_Exercise brief_.
When you copy the material below, keep every line exact and drop the pictures.

_Given records_.
╔══
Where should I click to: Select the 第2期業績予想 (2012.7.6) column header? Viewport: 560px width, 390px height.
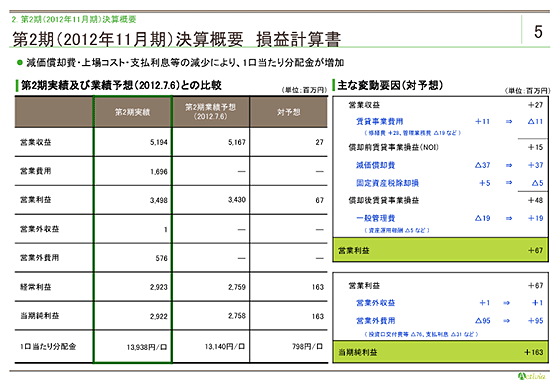210,112
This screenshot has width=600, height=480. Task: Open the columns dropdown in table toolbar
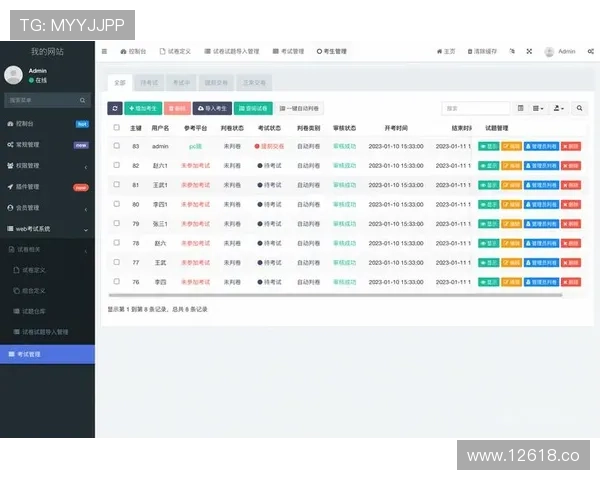coord(538,108)
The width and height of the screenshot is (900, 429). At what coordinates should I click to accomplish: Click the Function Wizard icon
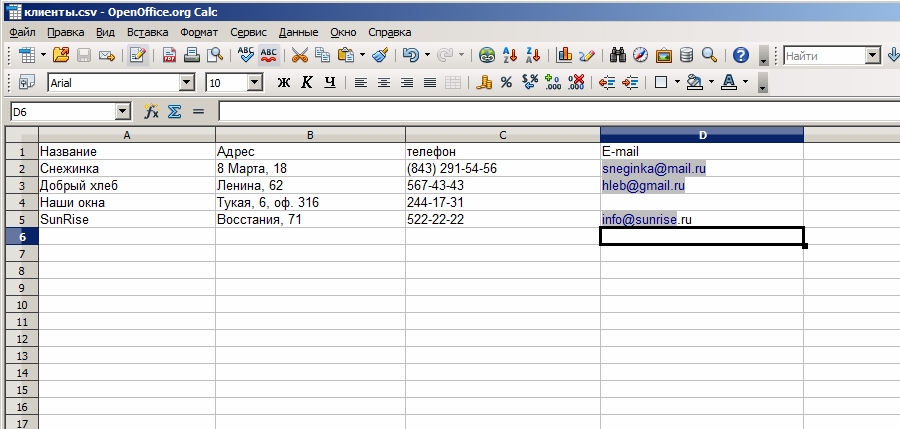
╚══
_Output for this exercise_.
Where should I click to: Select the 第2期業績予想 (2012.7.6) column header? Viewport: 560px width, 390px height.
210,112
This screenshot has width=600, height=480. Task: Open the columns dropdown in table toolbar
coord(538,108)
The width and height of the screenshot is (900, 429). At what coordinates should I click to accomplish: Click the Function Wizard icon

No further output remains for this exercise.